The above parameters A and B are obtained by correcting the parameters A and B by the least square error method based on the relationship between the quantization step Q_scale actually used for compression, the compressed data amount allocated_bit, and the above difficulty level. The image encoding apparatus according to claim 1 , wherein the image encoding apparatus is obtained by updating.

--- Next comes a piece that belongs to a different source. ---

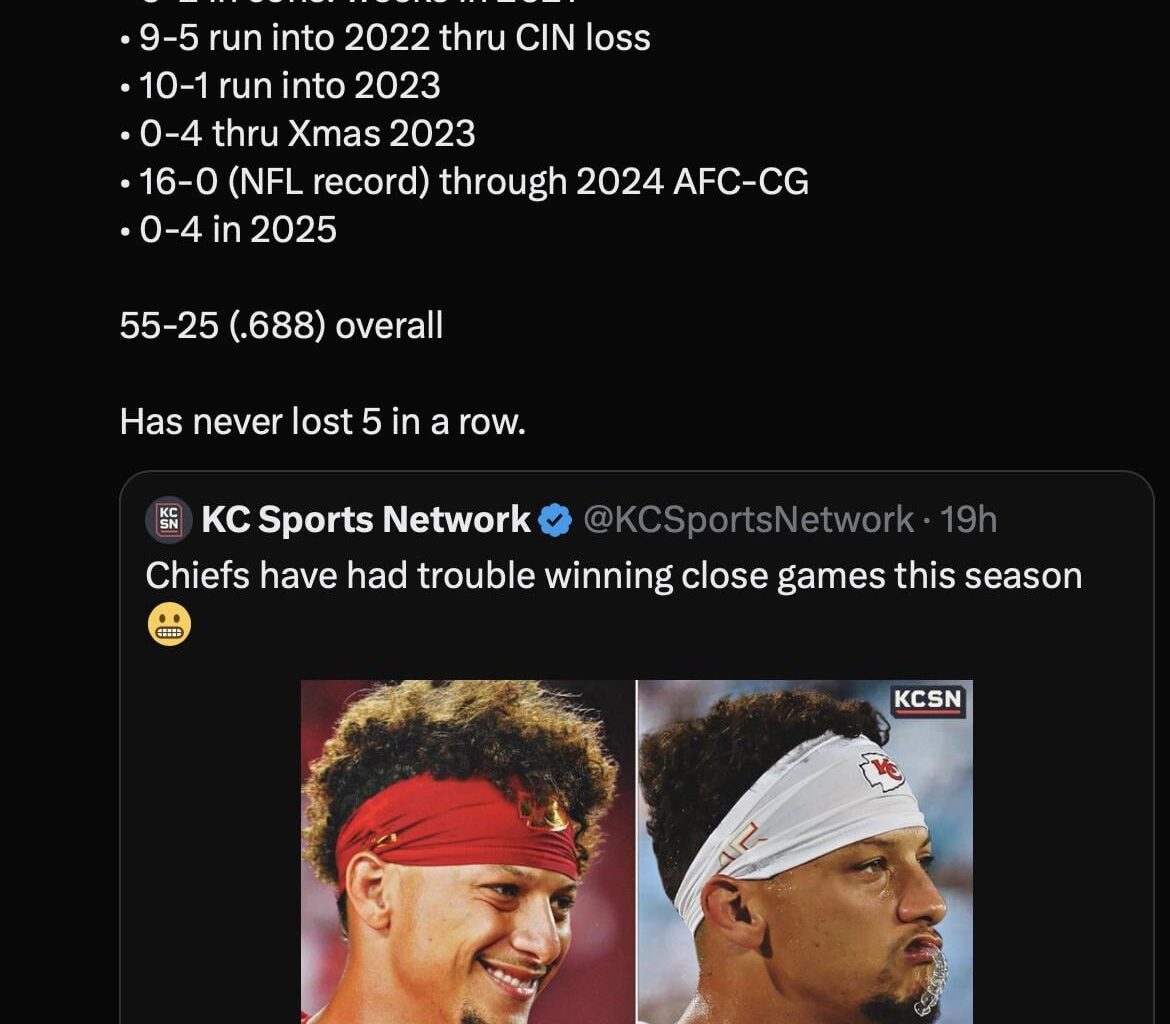Click the 'Chiefs have had trouble winning' text

click(615, 575)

The first parameter indicating the information amount of the image itself for evaluating the information amount of the input image data from the plurality of image data stored in the image data storage means for storing a plurality of input image data, image difference information An image information evaluation step for outputting a second parameter indicating the amount and image information for image counting;
An inter-image correlation detection step of detecting a scene change using the second parameter from the image information evaluation unit as correlation information between the images of the plurality of image data stored in the image data storage unit;
Based on the image information obtained in the image information evaluation step and the scene change detection output that is the correlation information between images obtained in the inter-image correlation detection step , A compression method selection step of selecting encoding periodically and selecting intra-frame encoding at the time of detecting the scene change, and selecting inter-frame predictive encoding otherwise .

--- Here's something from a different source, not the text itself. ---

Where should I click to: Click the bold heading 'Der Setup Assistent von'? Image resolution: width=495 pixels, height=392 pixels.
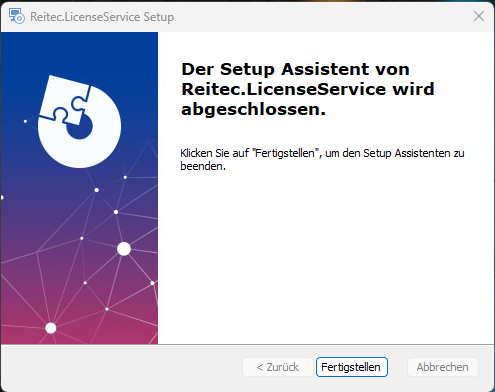[x=295, y=69]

An orthogonal transform process for performing orthogonal transform processing on image data and generating orthogonal transform coefficients;
Add one of the first and second parameters according to the planned compressed data amount obtained by compressing the image data for one screen by the compression method selected in the compression method selection step and the macroblock type. And a quantization step control step for predicting a basic quantization step at the time of quantization from the difficulty level obtained by summing up one screen ,
A quantization step of quantizing the orthogonal transformation coefficient generated in the orthogonal transformation step in the predetermined quantization step;
In the quantization step control step, when the scheduled compressed data amount of the image data for one screen is allocated_bit, the difficulty is Difficulty, and the basic quantization step is Q_scale, predetermined parameters A and B Using,
Q_scale = exp ((log (allocated_bit / difficulty) -B) / A)
An image encoding method characterized in that a basic quantization step Q_scale is obtained by the following equation.